• SET TASK:
Arrange the records as a JSON list of strings, one string per line and no blank lines, starting at the line that contains "The width and" and ending at the last line of the records. Do not include the pictures.

• DATA FOR THIS EXERCISE:

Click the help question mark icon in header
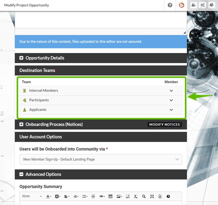(x=170, y=5)
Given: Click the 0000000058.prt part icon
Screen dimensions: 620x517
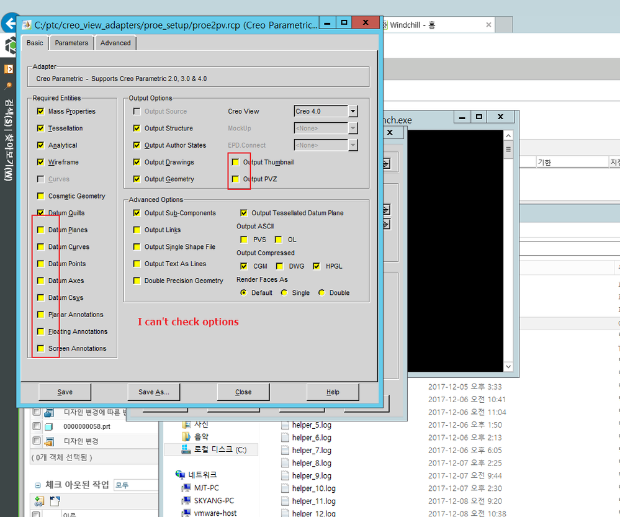Looking at the screenshot, I should [x=50, y=427].
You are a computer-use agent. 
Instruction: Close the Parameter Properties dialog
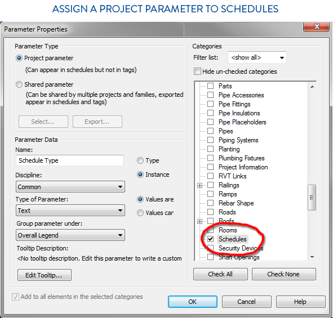(x=316, y=26)
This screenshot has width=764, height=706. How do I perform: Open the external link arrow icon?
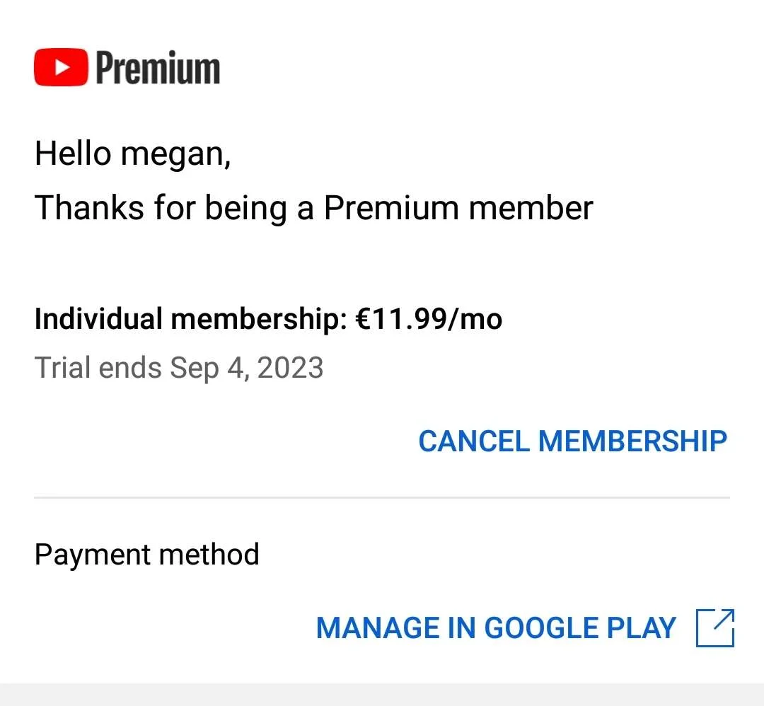[x=714, y=628]
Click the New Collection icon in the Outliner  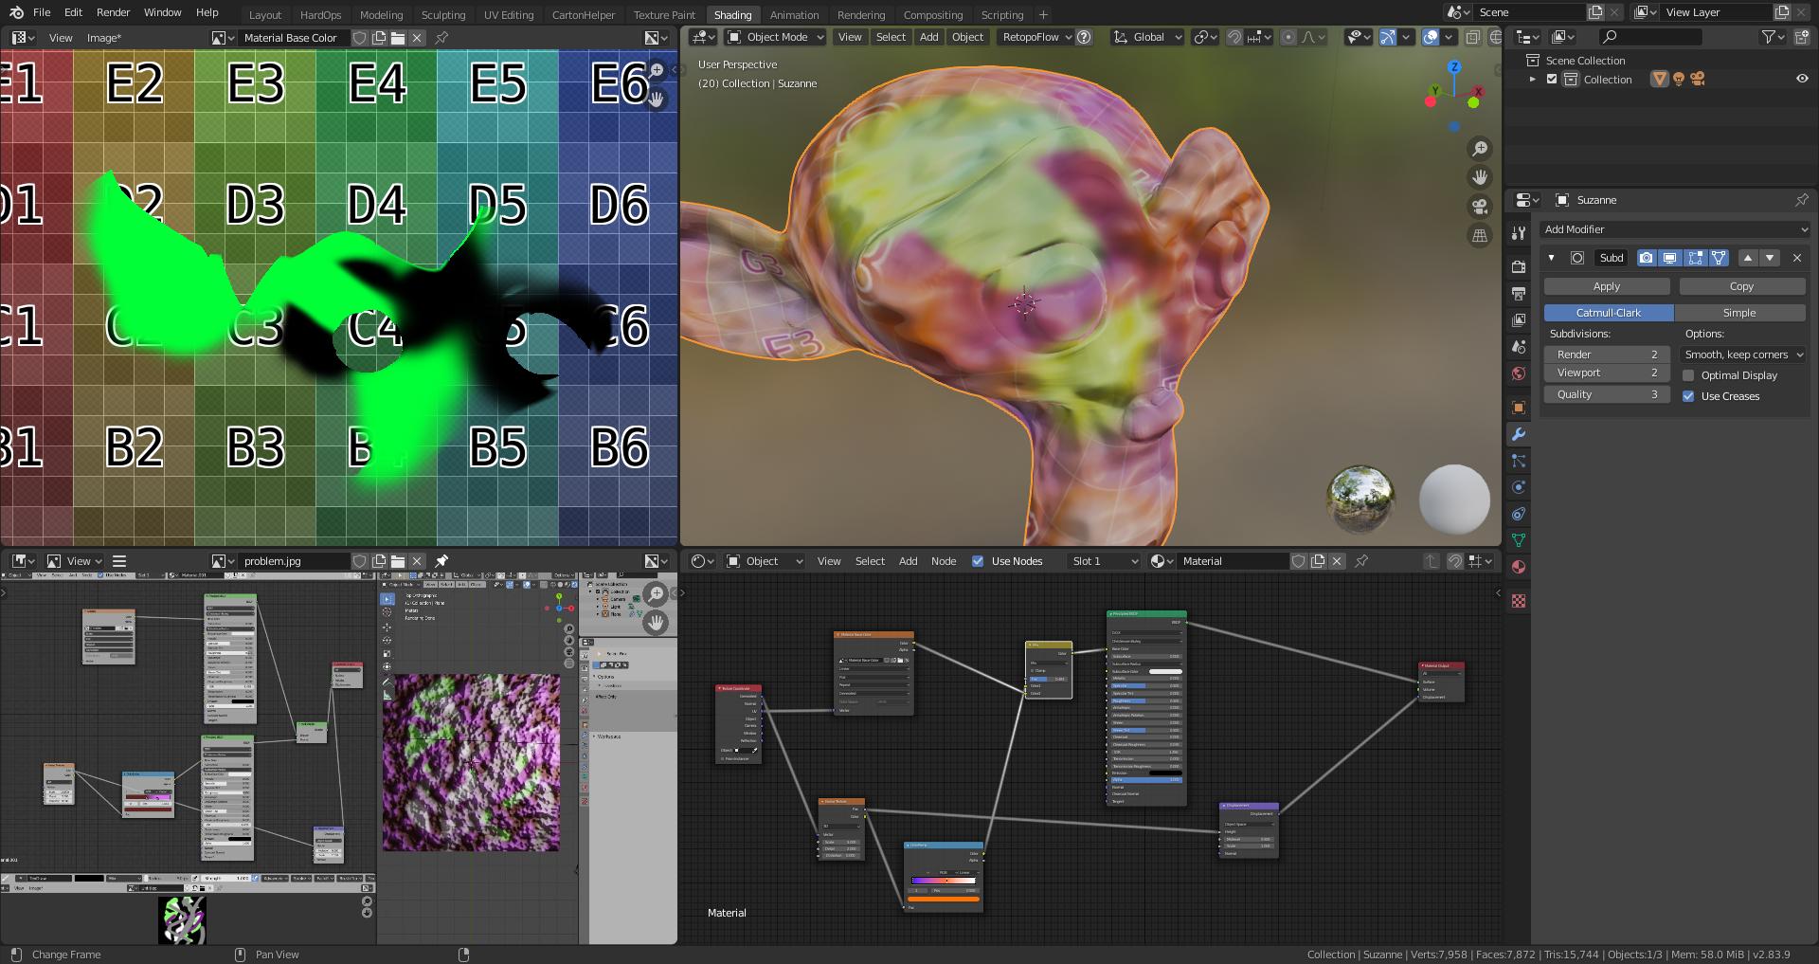(x=1800, y=36)
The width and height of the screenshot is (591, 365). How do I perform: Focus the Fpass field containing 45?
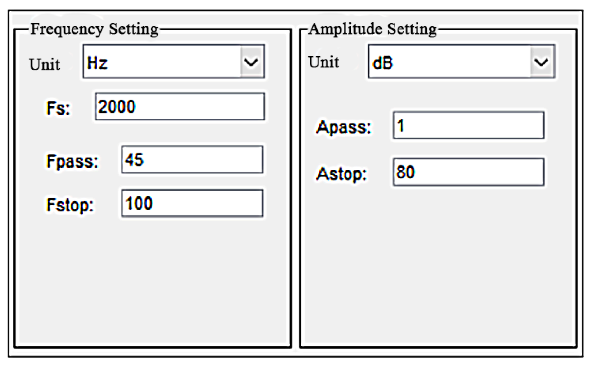pos(192,160)
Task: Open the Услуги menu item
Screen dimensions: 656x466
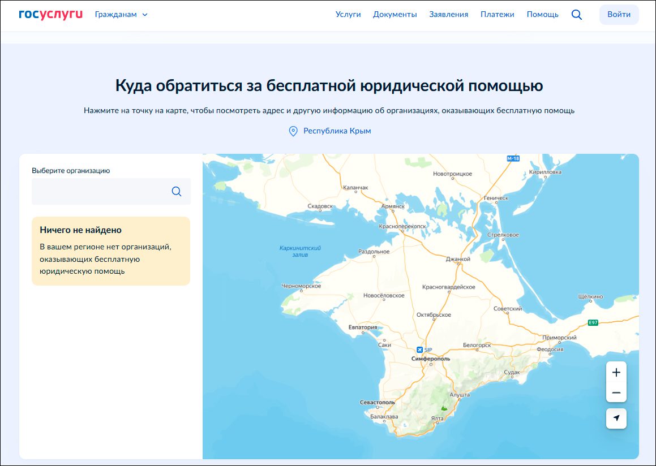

• RESULT FOR THIS TASK:
[
  "The width and height of the screenshot is (591, 365). How do I perform: Focus the Fpass field containing 45?",
  "pos(192,160)",
  "Task: Open the Услуги menu item",
  "Screen dimensions: 656x466"
]